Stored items
----------
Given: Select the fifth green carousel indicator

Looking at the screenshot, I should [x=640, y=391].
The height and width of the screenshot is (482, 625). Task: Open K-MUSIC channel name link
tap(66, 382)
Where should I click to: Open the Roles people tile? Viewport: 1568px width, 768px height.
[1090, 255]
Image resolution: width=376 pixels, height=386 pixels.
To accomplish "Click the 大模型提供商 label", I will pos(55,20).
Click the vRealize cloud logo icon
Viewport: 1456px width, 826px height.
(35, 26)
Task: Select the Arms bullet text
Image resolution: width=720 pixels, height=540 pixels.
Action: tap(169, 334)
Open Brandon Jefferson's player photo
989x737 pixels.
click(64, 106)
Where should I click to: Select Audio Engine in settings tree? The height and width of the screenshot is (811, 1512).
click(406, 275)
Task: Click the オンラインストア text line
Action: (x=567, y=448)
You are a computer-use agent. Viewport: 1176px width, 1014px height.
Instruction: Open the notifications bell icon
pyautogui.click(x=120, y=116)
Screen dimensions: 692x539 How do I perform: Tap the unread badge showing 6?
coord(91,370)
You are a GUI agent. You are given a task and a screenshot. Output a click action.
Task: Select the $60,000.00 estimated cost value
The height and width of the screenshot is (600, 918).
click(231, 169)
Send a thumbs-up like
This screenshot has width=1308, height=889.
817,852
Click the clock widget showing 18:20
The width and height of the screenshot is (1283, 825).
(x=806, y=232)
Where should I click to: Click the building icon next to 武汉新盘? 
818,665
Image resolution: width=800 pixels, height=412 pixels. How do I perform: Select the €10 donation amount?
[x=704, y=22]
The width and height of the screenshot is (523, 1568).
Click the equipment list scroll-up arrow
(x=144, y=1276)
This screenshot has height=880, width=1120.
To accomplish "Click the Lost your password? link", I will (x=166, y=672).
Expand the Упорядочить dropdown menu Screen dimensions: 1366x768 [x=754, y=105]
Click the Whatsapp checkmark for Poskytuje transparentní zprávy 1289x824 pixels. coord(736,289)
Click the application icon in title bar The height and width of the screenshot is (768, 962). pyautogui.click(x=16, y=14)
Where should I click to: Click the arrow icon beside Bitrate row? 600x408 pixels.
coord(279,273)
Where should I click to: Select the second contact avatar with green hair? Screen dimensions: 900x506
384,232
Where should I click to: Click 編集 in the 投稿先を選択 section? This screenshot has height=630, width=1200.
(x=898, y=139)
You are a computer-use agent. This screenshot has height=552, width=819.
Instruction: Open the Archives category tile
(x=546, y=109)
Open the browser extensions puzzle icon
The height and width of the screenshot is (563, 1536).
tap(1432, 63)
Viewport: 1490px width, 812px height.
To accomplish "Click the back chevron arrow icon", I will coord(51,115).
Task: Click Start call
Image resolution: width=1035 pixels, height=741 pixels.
----------
TRY IT
Retype all of the records so that every line matches the original exactly.

EXERCISE SOLUTION
Given: Select the fifth green carousel indicator

Looking at the screenshot, I should [x=640, y=391].
The height and width of the screenshot is (482, 625). Task: Open K-MUSIC channel name link
tap(66, 382)
Where should I click to: Open the Roles people tile? Viewport: 1568px width, 768px height.
[1090, 255]
Image resolution: width=376 pixels, height=386 pixels.
To accomplish "Click the 大模型提供商 label", I will pos(55,20).
Click the vRealize cloud logo icon
Viewport: 1456px width, 826px height.
(35, 26)
Task: Select the Arms bullet text
Image resolution: width=720 pixels, height=540 pixels.
Action: tap(169, 334)
Open Brandon Jefferson's player photo
989x737 pixels.
click(64, 106)
Where should I click to: Select Audio Engine in settings tree? The height and width of the screenshot is (811, 1512).
click(406, 275)
Task: Click the オンラインストア text line
Action: (x=567, y=448)
You are a computer-use agent. Viewport: 1176px width, 1014px height.
Instruction: Open the notifications bell icon
pyautogui.click(x=120, y=116)
Screen dimensions: 692x539 How do I perform: Tap the unread badge showing 6?
coord(91,370)
You are a GUI agent. You are given a task and a screenshot. Output a click action.
Task: Select the $60,000.00 estimated cost value
The height and width of the screenshot is (600, 918).
click(231, 169)
Send a thumbs-up like
This screenshot has width=1308, height=889.
817,852
Click the clock widget showing 18:20
The width and height of the screenshot is (1283, 825).
(x=806, y=232)
Where should I click to: Click the building icon next to 武汉新盘? 
818,665
Image resolution: width=800 pixels, height=412 pixels. How do I perform: Select the €10 donation amount?
[x=704, y=22]
The width and height of the screenshot is (523, 1568).
Click the equipment list scroll-up arrow
(x=144, y=1276)
This screenshot has height=880, width=1120.
To accomplish "Click the Lost your password? link", I will (x=166, y=672).
Expand the Упорядочить dropdown menu Screen dimensions: 1366x768 [x=754, y=105]
Click the Whatsapp checkmark for Poskytuje transparentní zprávy 1289x824 pixels. coord(736,289)
Click the application icon in title bar The height and width of the screenshot is (768, 962). pyautogui.click(x=16, y=14)
Where should I click to: Click the arrow icon beside Bitrate row? 600x408 pixels.
coord(279,273)
Where should I click to: Select the second contact avatar with green hair? Screen dimensions: 900x506
384,232
Where should I click to: Click 編集 in the 投稿先を選択 section? This screenshot has height=630, width=1200.
(x=898, y=139)
You are a computer-use agent. This screenshot has height=552, width=819.
Instruction: Open the Archives category tile
(x=546, y=109)
Open the browser extensions puzzle icon
The height and width of the screenshot is (563, 1536).
tap(1432, 63)
Viewport: 1490px width, 812px height.
To accomplish "Click the back chevron arrow icon", I will coord(51,115).
Task: Click Start call
Image resolution: width=1035 pixels, height=741 pixels.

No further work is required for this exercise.